**To do**
a – Translate the following sentence from the tick removal text below into Spanish: "Caution is recommended in tall grass, near bushes and at the edges of woods."
b – According to the tick removal text below, how are the grippers of the Ultra Tick Tweezers opened?

Removal of ticks
General consensus: firmly attached ticks should be removed immediately, as this considerably reduces the risk of infection.
There are controversial discussions as to how ticks should be removed. These are the current recommendations:
- Take hold of ticks directly on the skin with a scalpel and carefully lever them out
- Take hold of ticks as close to the skin as possible with forcepts or Tick Tweezers and pull them out
- Take hold of ticks as close to the skin as possible with Tick Tweezers and twist them out (approx. 2 twists); the direction of rotation is insignificant
- Shave excision: ticks are removed, e.g. with a razor blade (parallel to the skin), though this may result in tearing off the mouthparts (we do not recommend this method!)
- All-purpose glue, oil, nail varnish, etc. are trickled on to ticks. This method must not be used, as there could be an increased risk of infection.
We recommend: Simply twist ticks out with Dr. Schick’s Tick Tweezers (see below)
Normal Tick Tweezers open the grippers on pressure from above (comparable to a ball-point pen). By contrast , the Ultra Tick Tweezers are bi-functional and guaranteed easy and simple to use.
The removal method of the Ultra Tick Tweezers with the dual function has been patented by Dr. Schick:
The grippers are opened by lateral pressure, the tick is grasped close to the skin and twisted out. In animals already firmly attached ticks are more often found (up to approximately the size of a pea). These ticks can easily be grasped by the Ultra Tick Tweezers in the gripper pocket provided for the purpose and pulled out. The tick remains in the gripper pocket.
Twisting out: A tick has no thread, of course, as accurately maintained. The rotational movement effects a slight pull on the tick and its mouthparts, which can thus be loosened from the skin.
When they start to suck, ticks release a secretion which quickly hardens (known as "cementing substance"), which collects between the mouthparts and the tissue of the host and this is how the ticks anchor themselves in the skin. The mouthparts are, as it were, "cemented in" and provided with small barbs. So you can see why more exertion of force is needed to pull ticks out than to twist them out.
Ticks can transmit the pathogens of Lyme borreliosis (borreliae) all over the world. These pests are even found in gardens and parks. Caution is recommended in tall grass, near bushes and at the edges of woods.
TBE infections are observed in particular in regions in south Germany. You can see the current TBE dissemination areas in Germany and Europe here:
Protection by inoculation is possible, though advisable only if you are spending time in TBE areas and are planning activities outdoors (gardening, camping, walking, etc.).

**Information provided**
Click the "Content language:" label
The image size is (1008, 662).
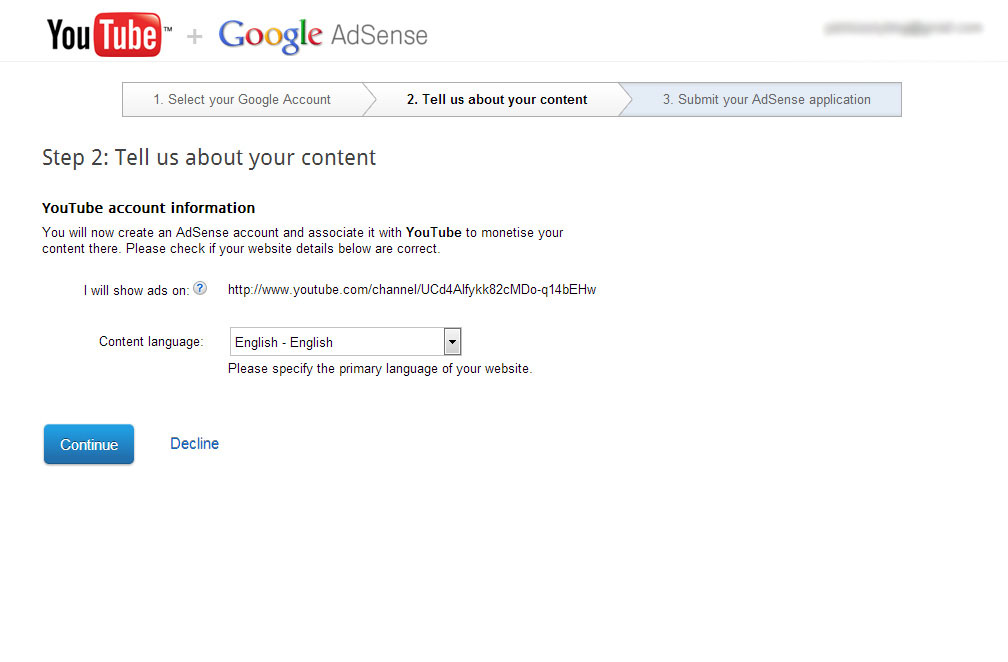[x=151, y=342]
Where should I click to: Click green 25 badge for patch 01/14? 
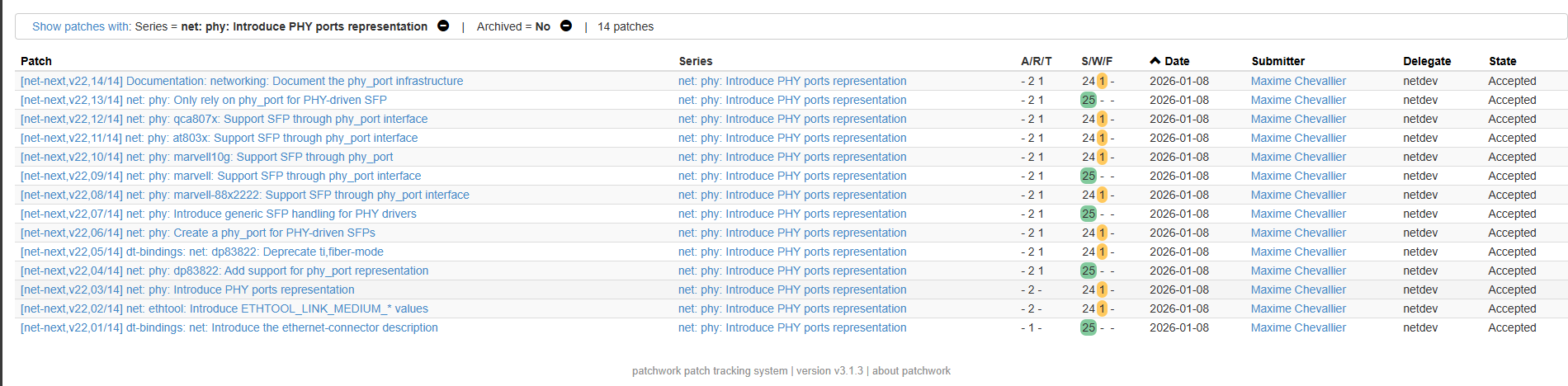1089,327
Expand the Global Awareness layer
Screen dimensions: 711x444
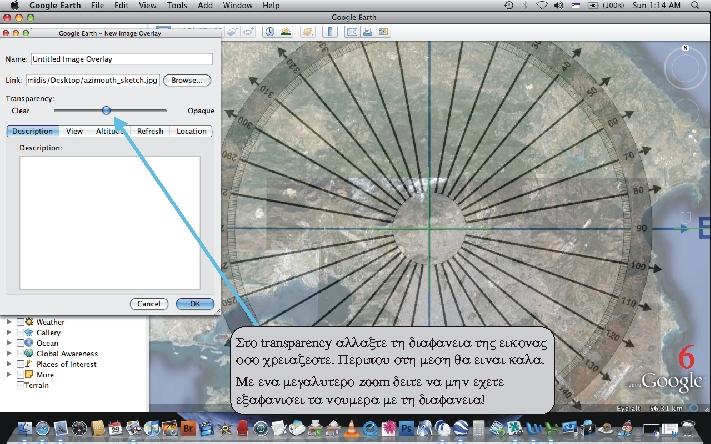pyautogui.click(x=9, y=353)
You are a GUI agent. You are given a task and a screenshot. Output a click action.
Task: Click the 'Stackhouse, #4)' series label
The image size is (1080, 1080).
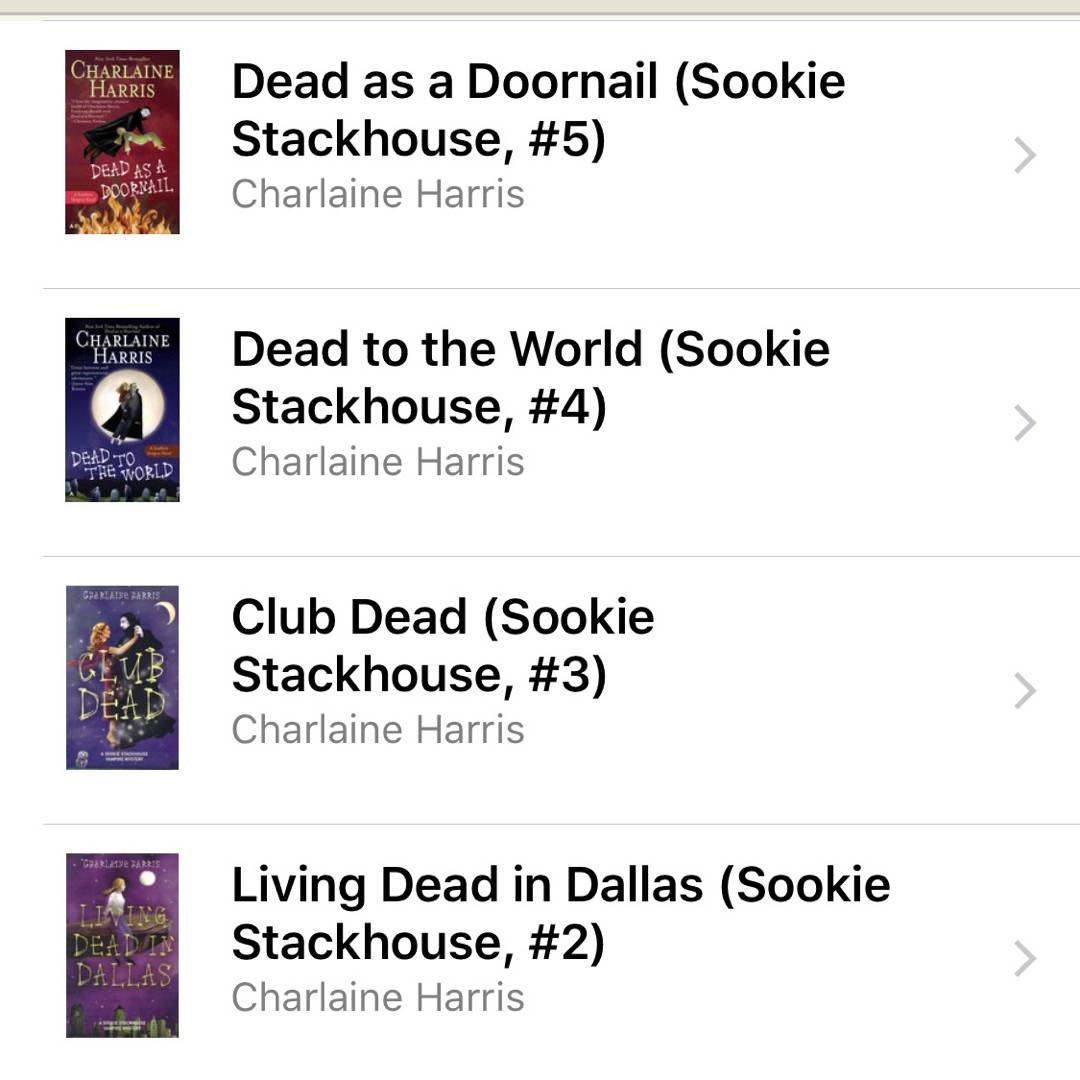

**Answers to the exercise**
a – Se recomienda precaución en la hierba alta, cerca de los arbustos y en los lindes de los bosques.

b – They are opened by lateral pressure.